** start of Page excerpt **

United States District Court, D. Connecticut

August 5, 2016

UNITED STATES OF AMERICA
v.
STEPHEN P. CORSO, Defendant.

          RULING RE: MOTION TO DESIGNATE BETH ANN AND CLINT CORSO AS VICTIMS (DOC. NO. 189

          JANET C. HALL, UNITED STATES DISTRICT JUDGE

         I. BACKGROUND

         On April 20, 2005, defendant Stephen P. Corso (“Corso”) entered a plea of guilty to one count of wire fraud in violation of section 1343 of title 18 of the United States Code and one count of attempted income tax evasion in violation of section 7201 of title 26 of the United States Code. See Minute Entry (Doc. No. 9). Four years later, on February 3, 2009, the court sentenced Corso to a term of imprisonment to be followed by supervised release, and imposed a restitution obligation of $5, 446, 735. See Judgment (Doc. No. 73). A separate Restitution Order entered shortly after Corso’s sentencing proceeding specifying the amount of restitution Corso owes to individual victims, as well as the schedule on which Corso is obligated to make restitution payments. See Restitution Order (Doc. No. 74).

** end of Page excerpt **
** start of Stored rows **

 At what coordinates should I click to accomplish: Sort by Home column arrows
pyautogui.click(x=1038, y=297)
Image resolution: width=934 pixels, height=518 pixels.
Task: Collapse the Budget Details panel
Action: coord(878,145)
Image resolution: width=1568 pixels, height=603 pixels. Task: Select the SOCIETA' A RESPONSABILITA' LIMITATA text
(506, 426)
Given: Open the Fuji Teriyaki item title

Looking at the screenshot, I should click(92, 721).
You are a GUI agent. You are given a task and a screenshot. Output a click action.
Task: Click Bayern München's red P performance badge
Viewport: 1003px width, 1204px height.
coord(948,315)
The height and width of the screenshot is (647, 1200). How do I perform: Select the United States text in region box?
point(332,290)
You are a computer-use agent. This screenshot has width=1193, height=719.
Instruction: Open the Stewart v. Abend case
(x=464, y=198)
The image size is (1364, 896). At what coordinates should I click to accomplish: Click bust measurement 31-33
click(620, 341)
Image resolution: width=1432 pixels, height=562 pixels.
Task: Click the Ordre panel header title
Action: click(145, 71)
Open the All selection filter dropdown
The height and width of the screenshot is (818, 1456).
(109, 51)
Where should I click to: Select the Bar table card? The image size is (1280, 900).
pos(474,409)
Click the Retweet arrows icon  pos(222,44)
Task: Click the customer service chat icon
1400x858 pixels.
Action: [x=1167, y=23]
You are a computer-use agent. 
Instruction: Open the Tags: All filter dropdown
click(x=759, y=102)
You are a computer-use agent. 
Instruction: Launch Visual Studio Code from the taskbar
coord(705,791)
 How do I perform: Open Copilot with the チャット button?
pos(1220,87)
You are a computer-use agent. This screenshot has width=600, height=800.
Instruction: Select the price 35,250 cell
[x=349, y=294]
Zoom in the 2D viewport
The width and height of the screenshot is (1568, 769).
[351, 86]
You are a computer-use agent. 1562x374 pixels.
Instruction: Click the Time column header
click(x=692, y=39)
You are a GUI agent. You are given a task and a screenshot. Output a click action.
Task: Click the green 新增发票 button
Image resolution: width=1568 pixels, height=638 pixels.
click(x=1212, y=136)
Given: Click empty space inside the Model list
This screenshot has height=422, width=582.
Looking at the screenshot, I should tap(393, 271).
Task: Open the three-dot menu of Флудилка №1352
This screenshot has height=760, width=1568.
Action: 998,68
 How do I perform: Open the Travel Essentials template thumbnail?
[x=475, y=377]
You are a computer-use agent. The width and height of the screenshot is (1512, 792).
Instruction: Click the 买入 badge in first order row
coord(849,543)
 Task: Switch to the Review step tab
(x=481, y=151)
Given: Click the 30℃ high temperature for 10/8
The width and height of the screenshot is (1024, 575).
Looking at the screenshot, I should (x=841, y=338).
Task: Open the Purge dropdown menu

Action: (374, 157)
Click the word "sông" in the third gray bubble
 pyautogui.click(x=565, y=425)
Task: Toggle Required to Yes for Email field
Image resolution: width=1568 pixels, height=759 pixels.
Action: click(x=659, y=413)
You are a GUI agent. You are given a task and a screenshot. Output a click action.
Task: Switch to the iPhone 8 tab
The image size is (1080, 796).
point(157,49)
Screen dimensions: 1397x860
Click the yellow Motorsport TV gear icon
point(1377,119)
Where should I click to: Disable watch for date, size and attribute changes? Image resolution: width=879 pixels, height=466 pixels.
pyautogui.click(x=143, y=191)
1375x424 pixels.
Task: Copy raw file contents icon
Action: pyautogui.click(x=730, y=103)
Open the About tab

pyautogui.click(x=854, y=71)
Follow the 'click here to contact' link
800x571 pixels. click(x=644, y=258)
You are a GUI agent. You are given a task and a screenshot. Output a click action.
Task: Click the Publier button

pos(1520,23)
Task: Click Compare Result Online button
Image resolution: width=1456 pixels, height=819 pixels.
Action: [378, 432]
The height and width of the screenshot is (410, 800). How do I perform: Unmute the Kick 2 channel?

** end of Stored rows **

Challenge 1: Reproduce a passage from the court ruling: begin at the words "JANET C. HALL, UNITED" and stop after "(Doc. No. 74).".
Challenge 2: Carry on writing the Corso court ruling, starting right after its last sentence.
These records come from a separate source.

Expected answer 1:
JANET C. HALL, UNITED STATES DISTRICT JUDGE

         I. BACKGROUND

         On April 20, 2005, defendant Stephen P. Corso (“Corso”) entered a plea of guilty to one count of wire fraud in violation of section 1343 of title 18 of the United States Code and one count of attempted income tax evasion in violation of section 7201 of title 26 of the United States Code. See Minute Entry (Doc. No. 9). Four years later, on February 3, 2009, the court sentenced Corso to a term of imprisonment to be followed by supervised release, and imposed a restitution obligation of $5, 446, 735. See Judgment (Doc. No. 73). A separate Restitution Order entered shortly after Corso’s sentencing proceeding specifying the amount of restitution Corso owes to individual victims, as well as the schedule on which Corso is obligated to make restitution payments. See Restitution Order (Doc. No. 74).

Expected answer 2:
         On February 17, 2016, the government filed a Motion seeking the disbursement of funds held in the Registry of the Court to individual victims pursuant to the Restitution Order. See United States’ Mot. for Disbursement of Funds (“Mot. to Disburse”) at 1-2 (Doc. No. 155). After the government’s Motion was filed, Corso’s former wife, Beth Ann Corso (“Mrs. Corso”) wrote a series of letters to the court asking the court to grant her a priority distribution of the funds held in the Registry of the Court for child support and alimony arrearages owed to her by Corso. See, e.g., Letter from Beth Ann Corso to Judge Hall (Doc. No. 166). In support of her request, Mrs. Corso invoked section 3205(c)(8) of title 28 of the United States Code, which provides that “[j]udicial orders and garnishments for the support of a person shall have priority over a writ of garnishment issued under this section.” Id. After receiving Mrs. Corso’s letters and at the government’s urging, the court allowed Mrs. Corso to appear pro se in this case as an “interested person” pursuant to section 3202(c) of title 28 of the United States Code. See Order (Doc. No. 161).

         After several rounds of briefing and an oral argument, the court ruled on the government’s Motion to Disburse (Doc. No. 155) on June 14, 2016. Although the court is sympathetic to Mrs. Corso, the court ultimately concluded that she is not entitled to a priority distribution of the funds held by the court because section 3205(c)(8) of title 28 of the United States Code conflicts with the Mandatory Victims Restitution Act (“MVRA”), and therefore does not apply to this case. See Ruling (Doc. No. 180). The court ordered that the entire balance of funds held in the Registry of the Court be distributed to Corso’s individual victims pursuant to the Restitution Order. See id. at 12.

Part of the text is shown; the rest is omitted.